Written instruction
Rewrite everything from the start of the rows down to the line containing "coord(455,100)", changing "Image resolution" to "Screen resolution" and leaving all else unchanged. Return only those lines.

Raw records
________________________

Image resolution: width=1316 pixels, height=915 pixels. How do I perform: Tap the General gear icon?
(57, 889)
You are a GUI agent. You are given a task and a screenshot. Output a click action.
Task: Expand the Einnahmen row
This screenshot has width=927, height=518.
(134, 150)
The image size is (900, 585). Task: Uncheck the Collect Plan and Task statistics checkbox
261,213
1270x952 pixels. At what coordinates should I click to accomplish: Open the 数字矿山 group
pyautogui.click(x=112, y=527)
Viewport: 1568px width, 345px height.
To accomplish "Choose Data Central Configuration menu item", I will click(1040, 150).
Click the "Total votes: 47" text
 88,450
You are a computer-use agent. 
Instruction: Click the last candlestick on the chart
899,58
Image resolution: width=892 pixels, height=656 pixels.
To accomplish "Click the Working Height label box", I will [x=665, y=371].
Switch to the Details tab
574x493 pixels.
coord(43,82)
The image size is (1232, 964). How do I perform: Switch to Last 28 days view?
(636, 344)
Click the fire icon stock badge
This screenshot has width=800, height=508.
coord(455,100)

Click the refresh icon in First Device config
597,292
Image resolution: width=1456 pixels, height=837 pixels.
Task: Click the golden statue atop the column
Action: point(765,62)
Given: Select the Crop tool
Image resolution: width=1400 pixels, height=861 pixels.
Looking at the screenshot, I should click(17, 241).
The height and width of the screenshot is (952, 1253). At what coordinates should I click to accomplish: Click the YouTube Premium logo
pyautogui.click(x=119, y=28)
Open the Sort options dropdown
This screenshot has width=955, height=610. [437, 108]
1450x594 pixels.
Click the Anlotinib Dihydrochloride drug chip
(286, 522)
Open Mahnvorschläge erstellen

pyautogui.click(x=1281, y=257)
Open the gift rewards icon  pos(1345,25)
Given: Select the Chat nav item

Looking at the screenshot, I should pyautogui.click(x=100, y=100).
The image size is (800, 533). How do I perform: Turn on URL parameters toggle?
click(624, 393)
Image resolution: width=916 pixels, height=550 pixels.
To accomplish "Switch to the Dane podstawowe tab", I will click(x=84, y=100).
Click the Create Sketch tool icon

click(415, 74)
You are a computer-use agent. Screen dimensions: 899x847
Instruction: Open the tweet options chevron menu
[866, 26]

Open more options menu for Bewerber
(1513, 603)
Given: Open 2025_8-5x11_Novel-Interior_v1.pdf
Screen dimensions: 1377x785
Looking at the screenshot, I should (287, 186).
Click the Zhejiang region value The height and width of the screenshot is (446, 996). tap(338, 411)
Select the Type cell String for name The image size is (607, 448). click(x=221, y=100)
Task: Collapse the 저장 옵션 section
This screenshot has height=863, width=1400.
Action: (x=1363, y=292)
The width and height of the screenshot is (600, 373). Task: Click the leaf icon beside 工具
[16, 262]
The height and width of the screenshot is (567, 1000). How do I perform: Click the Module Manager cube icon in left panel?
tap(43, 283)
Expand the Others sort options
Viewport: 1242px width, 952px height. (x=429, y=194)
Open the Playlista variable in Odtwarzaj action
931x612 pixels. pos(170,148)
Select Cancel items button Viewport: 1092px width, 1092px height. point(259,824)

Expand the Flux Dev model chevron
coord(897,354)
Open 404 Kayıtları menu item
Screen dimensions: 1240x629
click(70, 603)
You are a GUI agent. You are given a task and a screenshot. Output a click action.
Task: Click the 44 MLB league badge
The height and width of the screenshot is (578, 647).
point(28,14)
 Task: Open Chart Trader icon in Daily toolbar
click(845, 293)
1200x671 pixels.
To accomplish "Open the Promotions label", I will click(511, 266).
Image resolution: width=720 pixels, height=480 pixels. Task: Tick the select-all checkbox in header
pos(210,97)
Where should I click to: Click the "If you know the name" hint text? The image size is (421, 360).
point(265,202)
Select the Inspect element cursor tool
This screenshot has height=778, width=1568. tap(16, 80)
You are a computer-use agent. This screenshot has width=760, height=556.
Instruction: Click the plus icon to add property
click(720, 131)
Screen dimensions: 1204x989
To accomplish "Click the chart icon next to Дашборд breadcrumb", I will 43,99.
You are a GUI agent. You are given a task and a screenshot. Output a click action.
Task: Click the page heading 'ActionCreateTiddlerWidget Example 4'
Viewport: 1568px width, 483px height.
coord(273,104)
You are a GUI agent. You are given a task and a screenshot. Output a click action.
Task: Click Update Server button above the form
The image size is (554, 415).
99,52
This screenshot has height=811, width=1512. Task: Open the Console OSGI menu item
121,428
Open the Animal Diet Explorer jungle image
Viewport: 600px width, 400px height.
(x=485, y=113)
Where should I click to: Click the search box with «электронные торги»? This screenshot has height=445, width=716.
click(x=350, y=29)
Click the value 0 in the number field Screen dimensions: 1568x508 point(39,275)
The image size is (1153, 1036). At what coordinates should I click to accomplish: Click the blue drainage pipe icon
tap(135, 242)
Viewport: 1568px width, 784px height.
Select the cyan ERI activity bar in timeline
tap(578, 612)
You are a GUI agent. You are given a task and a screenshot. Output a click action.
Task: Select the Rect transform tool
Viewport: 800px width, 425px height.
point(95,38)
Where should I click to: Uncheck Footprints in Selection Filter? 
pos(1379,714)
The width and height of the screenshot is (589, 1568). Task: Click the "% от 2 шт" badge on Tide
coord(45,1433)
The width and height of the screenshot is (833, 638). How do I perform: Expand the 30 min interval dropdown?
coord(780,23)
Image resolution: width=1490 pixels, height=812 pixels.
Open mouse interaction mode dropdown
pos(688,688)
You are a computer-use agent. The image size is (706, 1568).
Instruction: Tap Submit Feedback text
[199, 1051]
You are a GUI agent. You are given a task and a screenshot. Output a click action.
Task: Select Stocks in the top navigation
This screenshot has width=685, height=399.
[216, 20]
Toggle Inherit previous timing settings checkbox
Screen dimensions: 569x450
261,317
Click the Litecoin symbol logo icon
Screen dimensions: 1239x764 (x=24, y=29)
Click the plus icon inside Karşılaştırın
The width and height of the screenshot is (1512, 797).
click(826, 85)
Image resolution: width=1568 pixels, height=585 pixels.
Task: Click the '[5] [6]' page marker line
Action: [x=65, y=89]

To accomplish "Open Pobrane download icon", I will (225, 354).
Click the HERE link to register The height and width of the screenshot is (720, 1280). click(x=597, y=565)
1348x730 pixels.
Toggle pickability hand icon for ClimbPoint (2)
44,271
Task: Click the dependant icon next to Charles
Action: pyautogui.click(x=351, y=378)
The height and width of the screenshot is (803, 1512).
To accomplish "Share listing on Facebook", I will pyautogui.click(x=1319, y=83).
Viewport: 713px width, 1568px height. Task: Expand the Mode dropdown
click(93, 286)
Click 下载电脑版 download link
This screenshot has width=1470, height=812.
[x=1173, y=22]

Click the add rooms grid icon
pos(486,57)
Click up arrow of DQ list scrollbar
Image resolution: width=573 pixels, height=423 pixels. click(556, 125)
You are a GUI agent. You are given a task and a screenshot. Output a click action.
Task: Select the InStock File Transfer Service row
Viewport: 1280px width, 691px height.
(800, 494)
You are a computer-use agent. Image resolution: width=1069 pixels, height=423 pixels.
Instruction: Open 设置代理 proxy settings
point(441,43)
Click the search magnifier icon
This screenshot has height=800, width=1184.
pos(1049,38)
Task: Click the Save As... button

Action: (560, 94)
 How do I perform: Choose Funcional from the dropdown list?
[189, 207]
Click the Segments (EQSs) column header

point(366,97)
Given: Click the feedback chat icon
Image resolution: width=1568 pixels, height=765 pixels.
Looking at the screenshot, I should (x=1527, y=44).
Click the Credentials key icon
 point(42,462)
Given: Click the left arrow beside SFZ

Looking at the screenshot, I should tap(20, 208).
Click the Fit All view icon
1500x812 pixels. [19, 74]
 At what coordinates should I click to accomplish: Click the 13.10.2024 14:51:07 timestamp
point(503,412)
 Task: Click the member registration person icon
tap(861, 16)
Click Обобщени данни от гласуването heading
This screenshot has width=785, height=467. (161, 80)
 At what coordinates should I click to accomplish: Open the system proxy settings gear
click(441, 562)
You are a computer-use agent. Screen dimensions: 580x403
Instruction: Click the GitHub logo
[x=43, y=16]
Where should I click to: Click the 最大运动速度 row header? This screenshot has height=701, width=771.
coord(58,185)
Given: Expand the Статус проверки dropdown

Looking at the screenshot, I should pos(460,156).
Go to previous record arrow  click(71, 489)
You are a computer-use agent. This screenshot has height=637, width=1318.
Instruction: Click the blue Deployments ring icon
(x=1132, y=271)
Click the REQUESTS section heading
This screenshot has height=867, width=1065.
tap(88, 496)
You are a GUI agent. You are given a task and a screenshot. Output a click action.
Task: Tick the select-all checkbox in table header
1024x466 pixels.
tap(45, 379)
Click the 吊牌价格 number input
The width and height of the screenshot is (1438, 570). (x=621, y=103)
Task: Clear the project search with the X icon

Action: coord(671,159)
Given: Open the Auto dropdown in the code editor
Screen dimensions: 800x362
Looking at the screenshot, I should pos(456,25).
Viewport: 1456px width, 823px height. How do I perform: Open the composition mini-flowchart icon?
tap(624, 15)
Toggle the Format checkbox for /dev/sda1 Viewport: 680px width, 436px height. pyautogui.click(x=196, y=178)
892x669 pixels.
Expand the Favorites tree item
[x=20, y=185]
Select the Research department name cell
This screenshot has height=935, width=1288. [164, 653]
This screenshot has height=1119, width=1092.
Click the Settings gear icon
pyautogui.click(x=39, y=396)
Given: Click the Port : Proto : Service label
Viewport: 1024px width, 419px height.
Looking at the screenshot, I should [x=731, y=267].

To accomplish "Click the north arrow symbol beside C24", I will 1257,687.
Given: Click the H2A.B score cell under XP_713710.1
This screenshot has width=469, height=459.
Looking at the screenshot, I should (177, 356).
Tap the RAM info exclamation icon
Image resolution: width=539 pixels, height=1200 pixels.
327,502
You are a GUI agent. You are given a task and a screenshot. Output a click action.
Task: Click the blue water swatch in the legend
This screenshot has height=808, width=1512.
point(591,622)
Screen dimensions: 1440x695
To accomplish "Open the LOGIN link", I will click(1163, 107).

________________________

Task solution
Screen resolution: width=1316 pixels, height=915 pixels. How do I perform: Tap the General gear icon?
(57, 889)
You are a GUI agent. You are given a task and a screenshot. Output a click action.
Task: Expand the Einnahmen row
This screenshot has width=927, height=518.
(134, 150)
The image size is (900, 585). Task: Uncheck the Collect Plan and Task statistics checkbox
261,213
1270x952 pixels. At what coordinates should I click to accomplish: Open the 数字矿山 group
pyautogui.click(x=112, y=527)
Viewport: 1568px width, 345px height.
To accomplish "Choose Data Central Configuration menu item", I will click(1040, 150).
Click the "Total votes: 47" text
 88,450
You are a computer-use agent. 
Instruction: Click the last candlestick on the chart
899,58
Screen resolution: width=892 pixels, height=656 pixels.
To accomplish "Click the Working Height label box", I will [x=665, y=371].
Switch to the Details tab
574x493 pixels.
coord(43,82)
The image size is (1232, 964). How do I perform: Switch to Last 28 days view?
(636, 344)
Click the fire icon stock badge
This screenshot has width=800, height=508.
coord(455,100)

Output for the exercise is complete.